Best practices to reduce startup time for CUDA.jl?

Github Discussion

Hi,

I am looking for best practices to load the CUDA.jl package and the first usage of methods such as CUDA.randn from this package.

I am running CUDA.jl on a cluster node. I am not sure if I am using the package correctly.
When I run the following code, I see a long recompilation time. However the package was precompiled when it was installed.

@time using CUDA
# 3.247396 seconds (9.32 M allocations: 628.931 MiB, 3.77% gc time, 14.07% compilation time: 59% of which was recompilation)
for i in 1:5
    @time x=CUDA.randn(1000,10);
end
# 14.033213 seconds (26.59 M allocations: 1.350 GiB, 3.78% gc time, 38.45% compilation time)
#  0.000127 seconds (57 allocations: 2.578 KiB)
#  0.000069 seconds (57 allocations: 2.578 KiB)
# 0.000027 seconds (57 allocations: 2.578 KiB)
#  0.000021 seconds (57 allocations: 2.578 KiB)

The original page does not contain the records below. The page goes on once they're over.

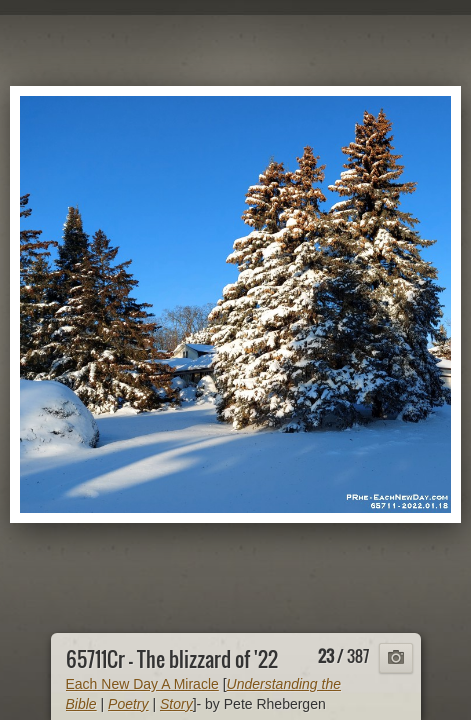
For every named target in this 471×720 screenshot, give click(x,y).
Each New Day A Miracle (142, 684)
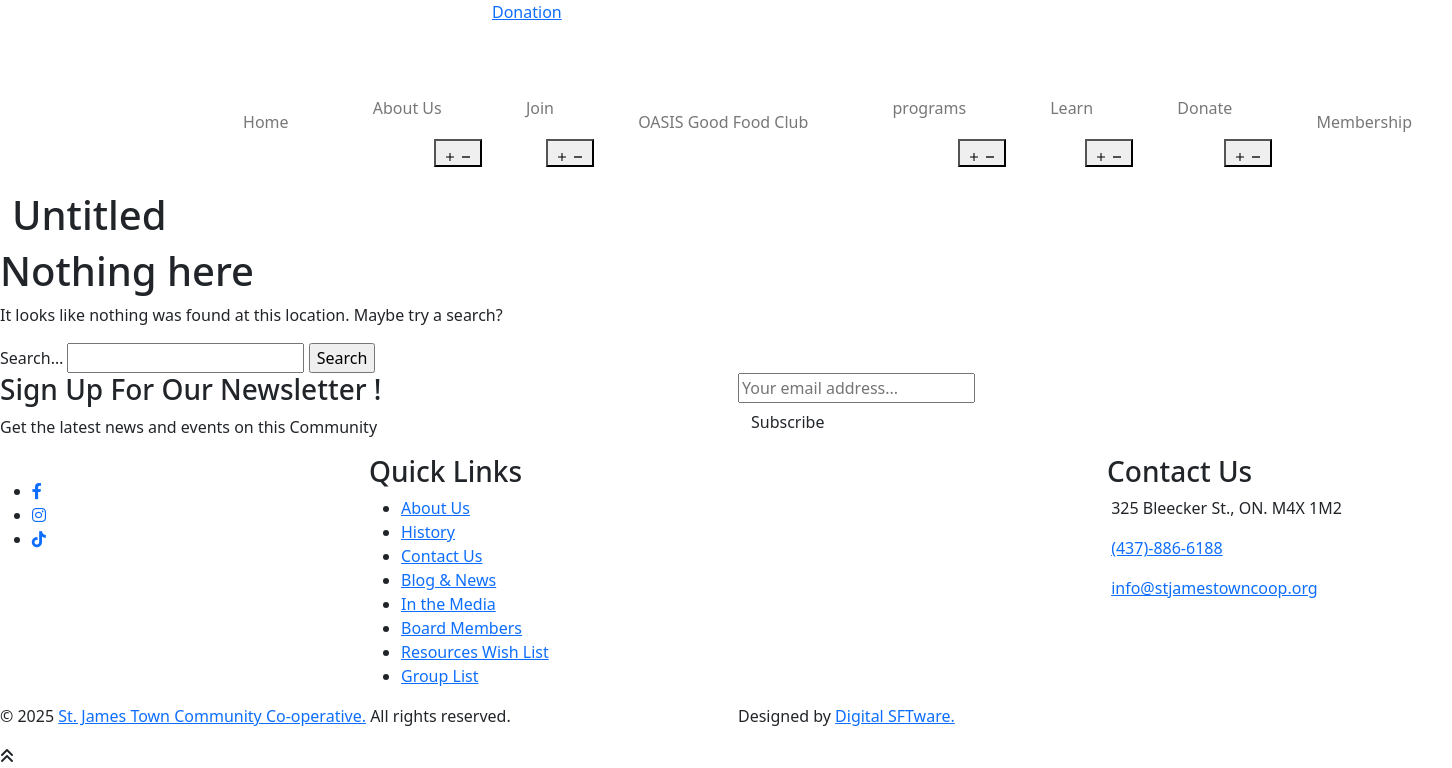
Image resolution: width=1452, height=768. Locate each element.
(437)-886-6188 (1166, 548)
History (428, 532)
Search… (31, 358)
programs (930, 108)
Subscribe (787, 422)
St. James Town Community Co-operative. (212, 716)
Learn (1071, 108)
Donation (527, 12)
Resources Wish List (475, 652)
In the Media (448, 604)
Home (266, 122)
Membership (1365, 122)
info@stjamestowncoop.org (1214, 588)
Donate (1204, 108)
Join (540, 108)
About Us (407, 108)
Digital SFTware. (895, 716)
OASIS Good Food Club (723, 122)
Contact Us (441, 556)
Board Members (461, 628)
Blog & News (448, 580)
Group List (439, 676)
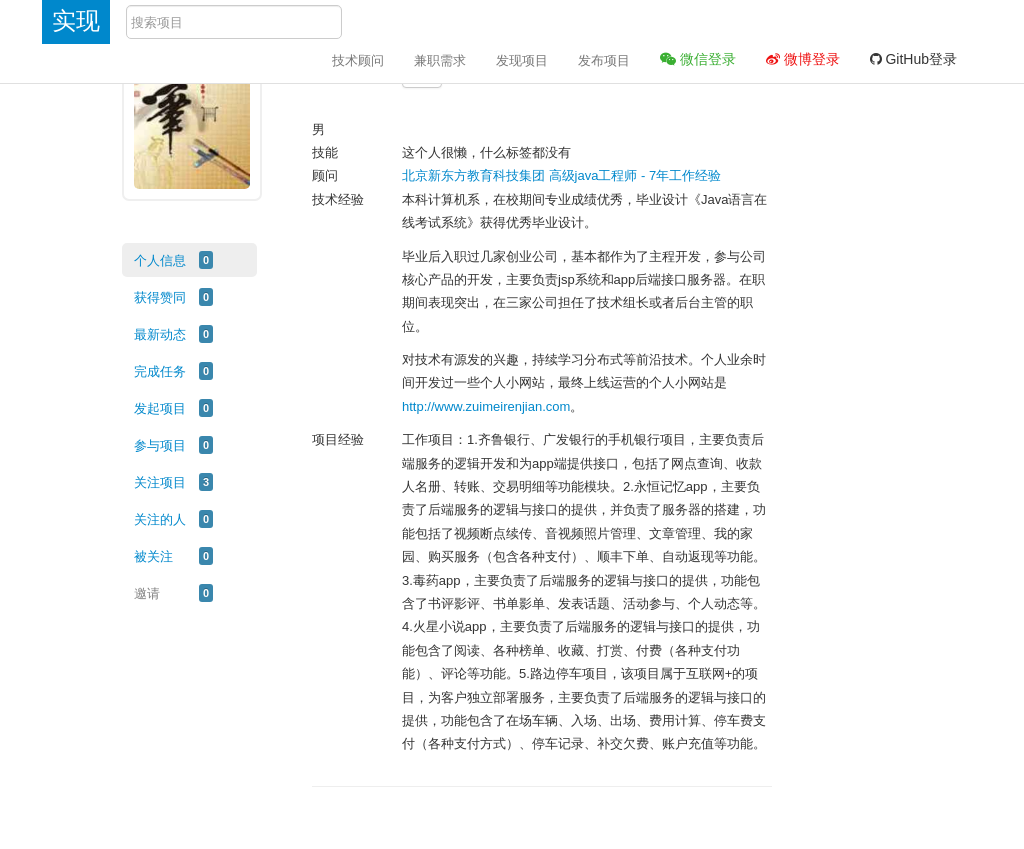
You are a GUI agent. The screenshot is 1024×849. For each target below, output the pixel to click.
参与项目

For improving TTFX issues, people usually recommend creating a sysimage using PackageCompiler.jl (link here). However, I’ve had issues with getting a custom sysimage to work specifically with CUDA.jl, but it’s been a while since I last tried, so it may be worth it to try it out.

Also, which version of Julia are you using?

CUDA.jl is known to have a large TTFX because it essentially needs to re-compile the Julia compiler (which is specialized on an AbstractInterpreter argument). Recent advances in precompilation support in base Julia will make it possible to precompile this.